As they broke the surface of the water two hours later, greeted by the warm, brilliant afternoon sun and the bustling, colorful coral docks of the Pearl Market, Zeno finally allowed his exhaustion to catch up with him.
He slumped heavily against the wooden wall of the submarine cabin, his amber eyes fluttering shut.
"Lyra," Zeno mumbled sleepily, trusting her to handle the disembarkation logistics. "Did you buy the big apples?"
Lyra laughed, a bright, joyous sound that echoed perfectly over the turquoise water. She reached into her pack, pulling out a massive, crisp, bright green apple she had purchased specifically for this exact moment.
"I bought a whole basket, sledgehammer," Lyra promised softly, pressing the apple into his large hand. "You earned every single one."
Zeno took a massive bite, a contented smile forming around the crisp fruit, and promptly fell fast asleep sitting up, the half-eaten apple still clutched in his hand.
Their primary objective in Sirena was complete. They possessed the rare, highly unstable raw material necessary to forge a weapon capable of shattering the strongest armor in the Nine Kingdoms. They had navigated the deepest, most lethal trench in the world, and they had emerged victorious.
But as Lyra paid the pilot and stepped back onto the sun-drenched coral docks, carrying the sleeping vanguard's heavy iron cauldron over her shoulder, her tactical, constantly scanning eyes caught a detail that sent a cold, sharp spike of dread directly down her spine.
Moored in the deep-water commercial ring, dwarfing the Leviathan's Rib and all the other local merchant vessels, was a sleek, heavily armored warship. It was painted a pristine, terrifyingly immaculate white, lacking standard pirate flags or merchant guild insignias.
Flying proudly from the highest, reinforced steel mast were massive, blood-red sails, emblazoned with a distinct, terrifyingly familiar symbol: a jagged, black lotus blossom wrapped in heavy iron chains.
Lyra froze, her breath catching in her throat.
Her initial instinct was that the Black Lotus Syndicate had somehow tracked them across the continent to exact revenge for the Obsidian Throne. But her analytical mind quickly rejected the impossible logistics of a flawless, cross-continental pursuit.
They didn't track us, Lyra realized, the horrifying geopolitical truth assembling itself perfectly in her mind. Elias the scholar said the Syndicate was smuggling corrupted crystals out of the mountains. They weren't just making arrows. They needed the extreme pressure of the Sunken Forge to craft something much worse. Sirena isn't a detour for them; it's their destination.

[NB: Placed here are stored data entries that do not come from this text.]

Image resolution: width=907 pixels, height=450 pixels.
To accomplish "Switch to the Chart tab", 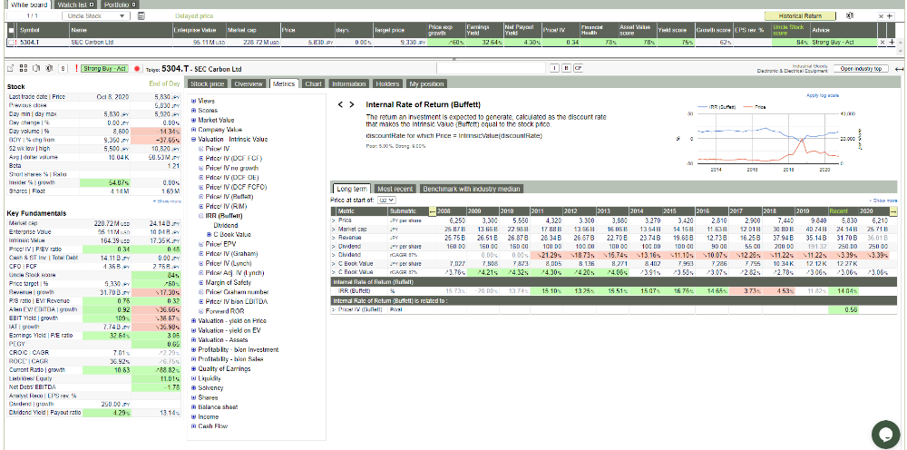I will (x=313, y=83).
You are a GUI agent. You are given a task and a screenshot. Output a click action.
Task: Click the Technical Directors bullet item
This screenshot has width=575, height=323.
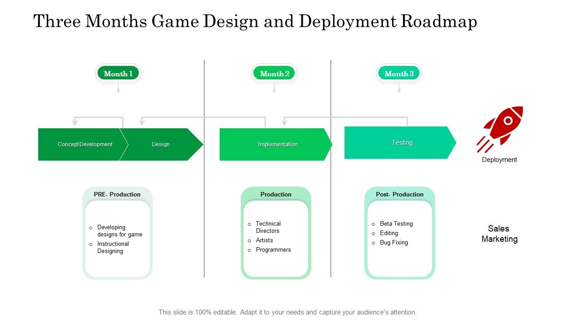(268, 227)
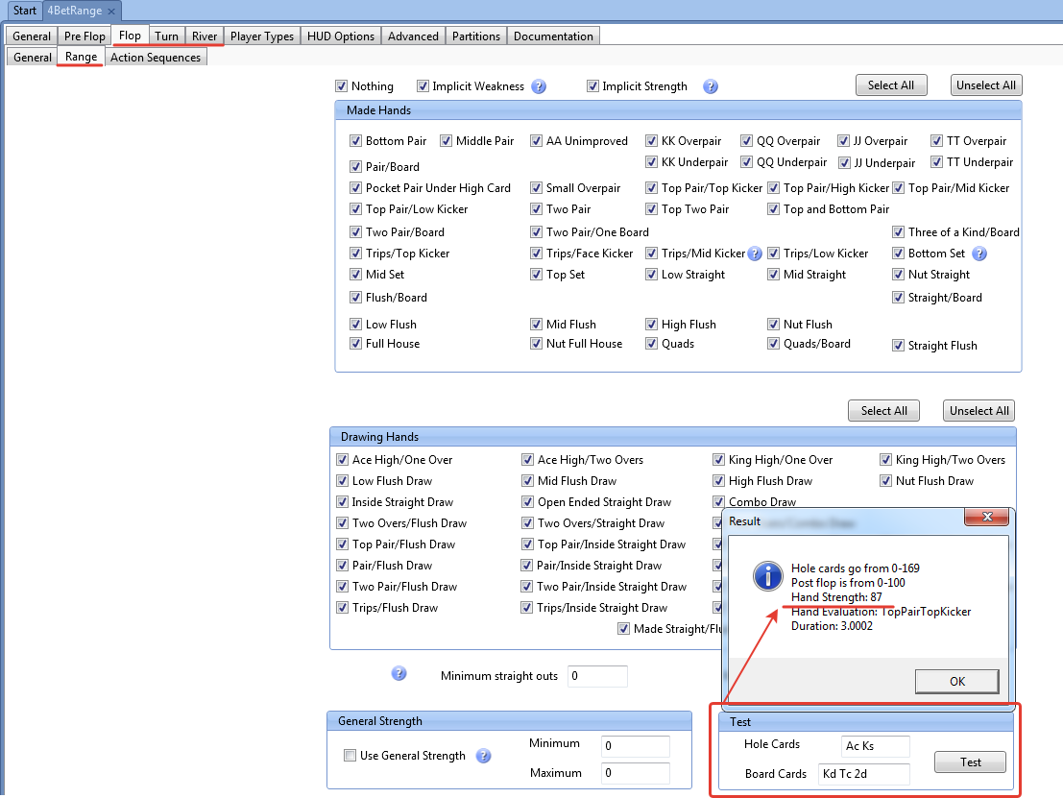1063x798 pixels.
Task: Switch to the Turn tab
Action: pyautogui.click(x=166, y=36)
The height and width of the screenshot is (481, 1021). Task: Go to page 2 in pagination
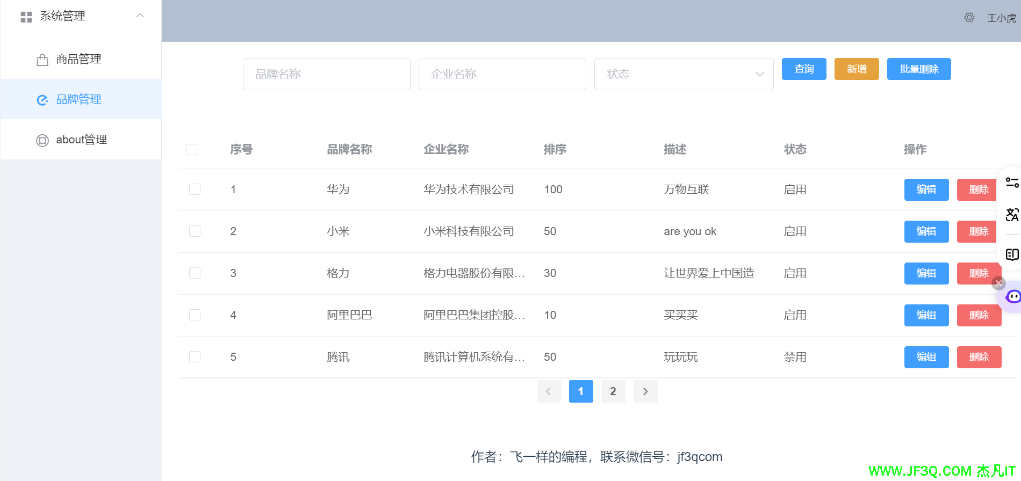tap(613, 391)
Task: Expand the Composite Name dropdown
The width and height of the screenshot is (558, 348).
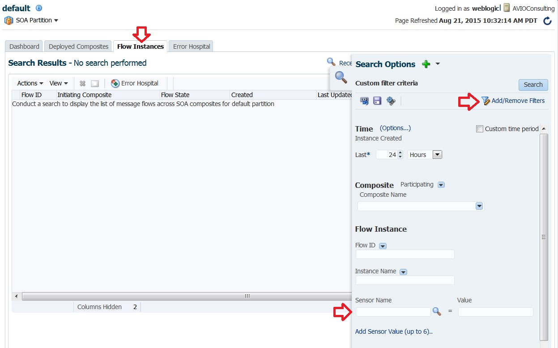Action: pos(479,206)

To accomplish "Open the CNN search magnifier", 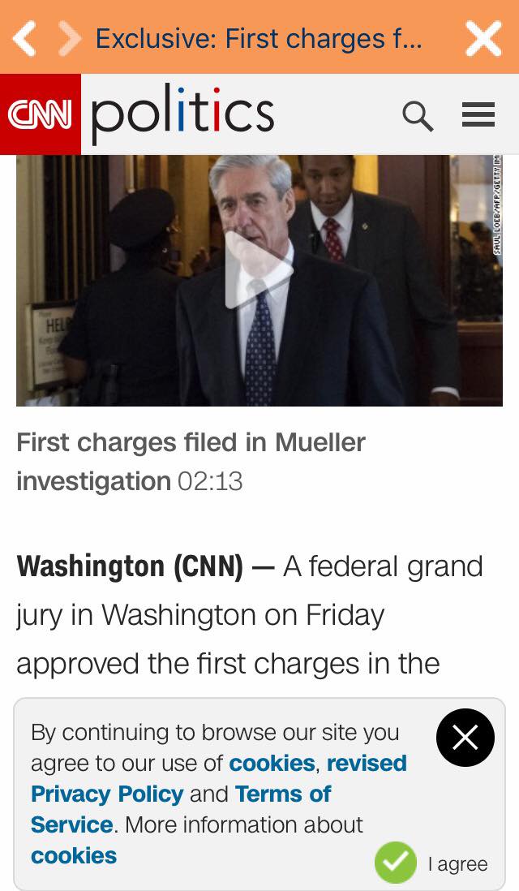I will [x=418, y=116].
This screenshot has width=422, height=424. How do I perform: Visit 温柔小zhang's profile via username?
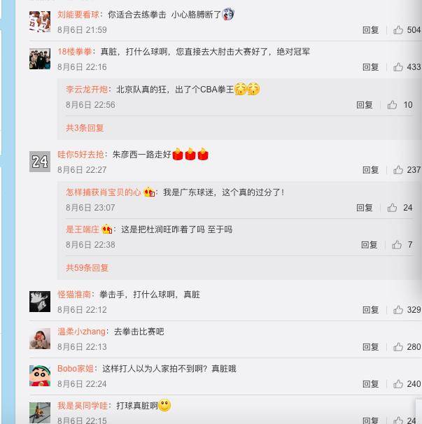coord(81,332)
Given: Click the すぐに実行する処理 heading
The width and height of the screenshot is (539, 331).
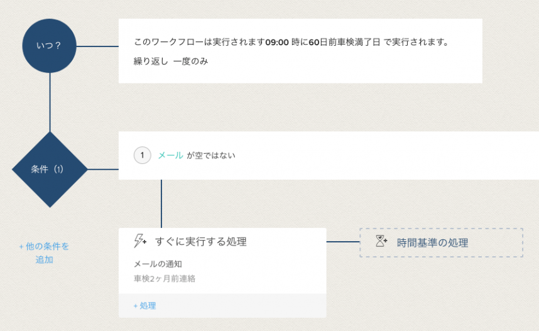Looking at the screenshot, I should pyautogui.click(x=201, y=242).
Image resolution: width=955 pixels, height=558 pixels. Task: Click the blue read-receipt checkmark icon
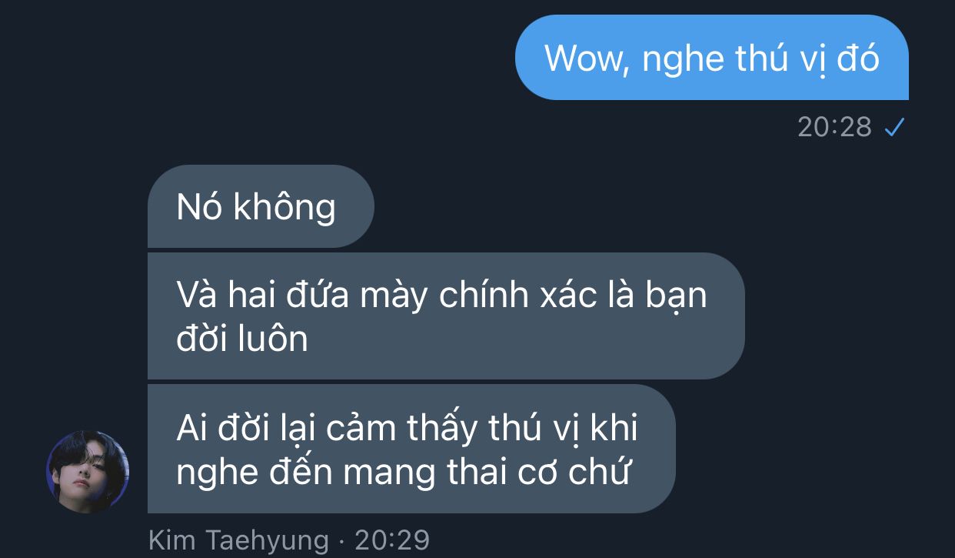(x=893, y=127)
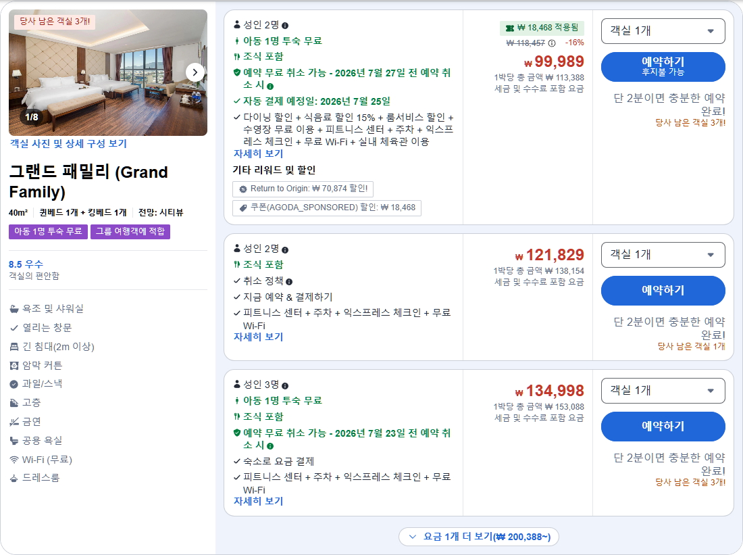This screenshot has width=743, height=555.
Task: Expand 요금 1개 더 보기 rates
Action: click(x=479, y=537)
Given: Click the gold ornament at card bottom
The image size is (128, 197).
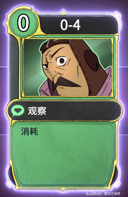Looking at the screenshot, I should click(x=63, y=189).
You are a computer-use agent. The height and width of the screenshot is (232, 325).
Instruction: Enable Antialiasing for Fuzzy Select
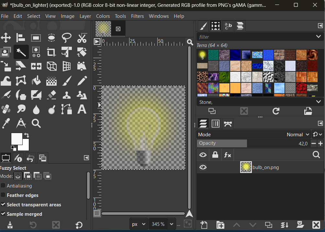pos(3,186)
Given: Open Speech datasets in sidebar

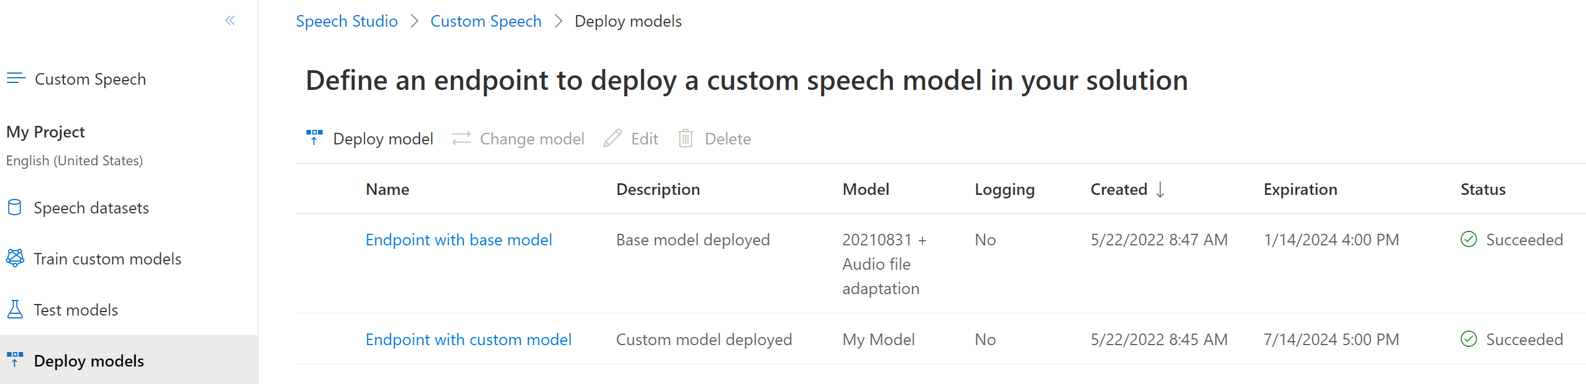Looking at the screenshot, I should 91,208.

They hadn't been followed. They had walked directly into the enemy's primary naval staging ground.
"Zeno," Lyra whispered, her voice dropping instantly into a cold, highly lethal register, abandoning the joy of their victory. She nudged his broad shoulder. "Wake up, sledgehammer."
Zeno blinked his amber eyes open, sleepily chewing the piece of apple in his mouth. He looked at her confused face, and then followed her gaze toward the massive white warship.
The Syndicate wasn't sending a squad of stealthy assassins anymore. They had brought an army to the edge of the world, and they were standing right in its path.